Abstract
Every data set has a story to tell and has a unique set of characteristics depending on various factors
like (a) the domain of the data, (b) external factors forcing the data to follow some pattern, (c) data
instances, (d) various dimensions and their data types, (e) interactions between the instances and the dimensions and (f) most importantly, the underlying patterns in the data set. Interactions are the various types of relationships that the instances and dimensions share; for instance, similarities, dissimilarities, nearest neighbor relations, or any other semantic relation defined over data instances and dimensions.
Various knowledge discovery techniques aim to obtain these characteristics of data or parts of it -
by analyzing the data, identifying common patterns (like classes, clusters and frequent itemsets) and
anomalous patterns (i.e., outliers). With very large data sets, the summarized characteristics could
also be large, in contrast to the small size they should ideally represent. Effective presentation of the
summary of data is a great utility for the end-user.
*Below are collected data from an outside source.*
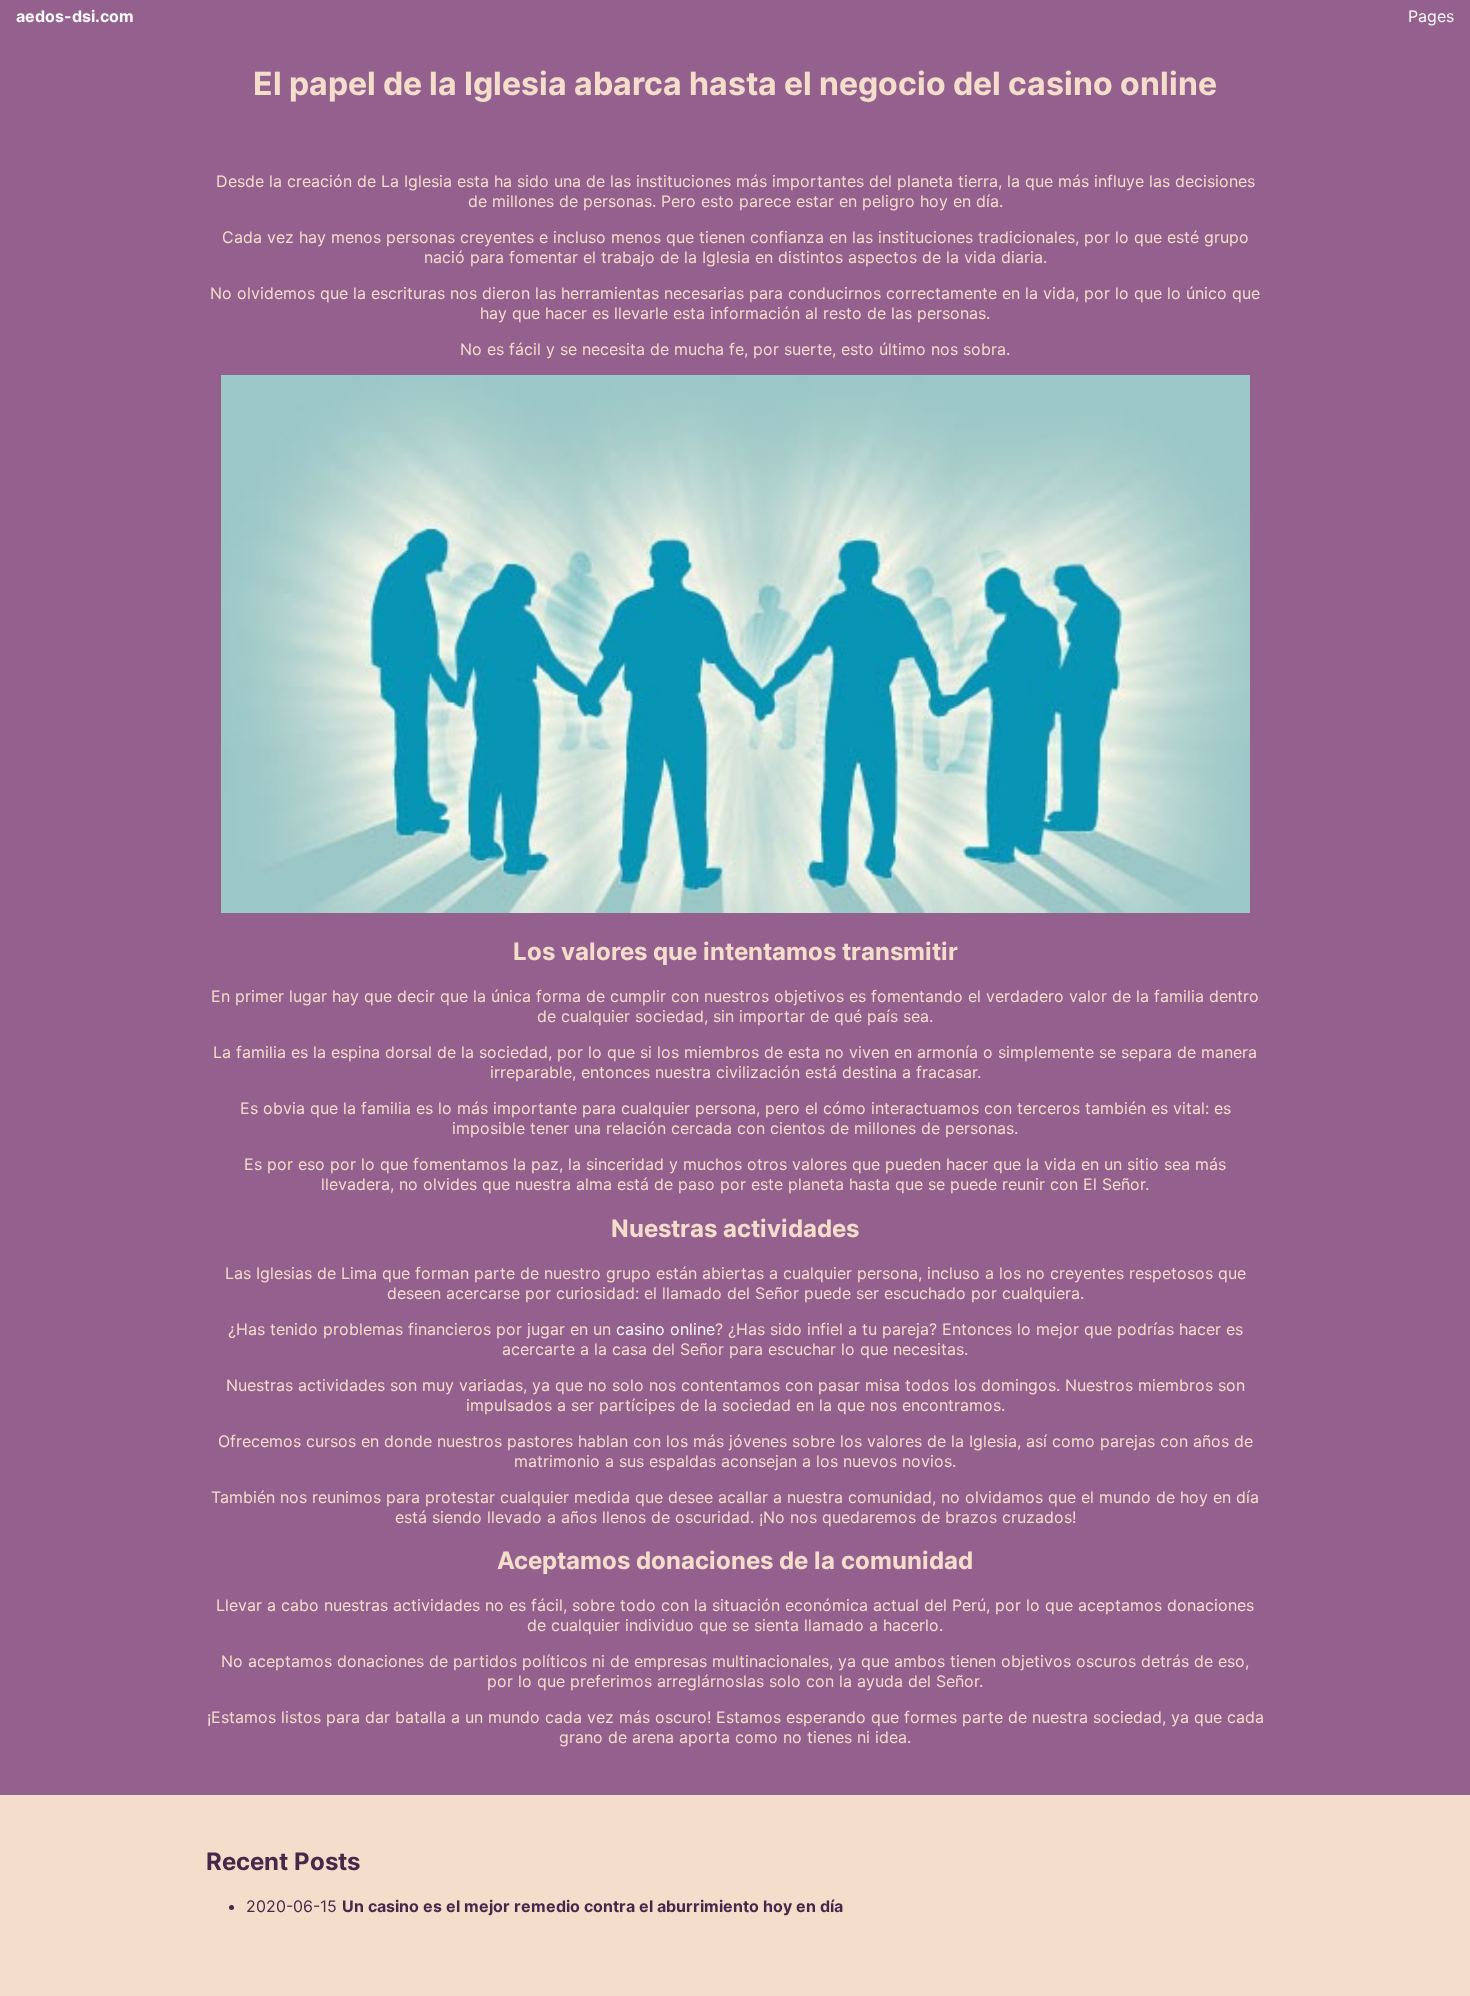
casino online (665, 1329)
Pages (1431, 16)
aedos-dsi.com (75, 16)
The aim of this dissertation is to capture data’s characteristics with the underlying patterns as clusters and outliers. And later, present a visual information thumbnail of the data’s characteristics for the user to analyze and understand the data and patterns.
Capturing data’s underlying patterns is achieved with data clustering and outlier detection algorithms
based on the concept of reverse nearest neighbors. This dissertation elaborates on the properties and
behavior of reverse nearest neighbor sets useful in the process of detecting outliers and identifying
clusters. We propose a suite of techniques to: (i) identify candidate outliers, (ii) identify clusters, (iii)
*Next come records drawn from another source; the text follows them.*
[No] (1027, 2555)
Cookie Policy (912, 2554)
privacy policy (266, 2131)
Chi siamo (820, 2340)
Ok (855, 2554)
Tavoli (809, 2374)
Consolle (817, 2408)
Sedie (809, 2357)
identify local outliers, (iv) rank outliers, (v) obtain agglomerative clustering and finally (vi) obtain a
stable clustering result. We also propose two cluster validity measures based on proximity graphs to
evaluate the “goodness” of the clustering results.
Visual information thumbnail is generated by using the results obtained from the clustering algorithm
and the subspace data analysis done using nearest neighbors. The information thumbnail incorporates
various levels of detail, displayed on-demand to the user.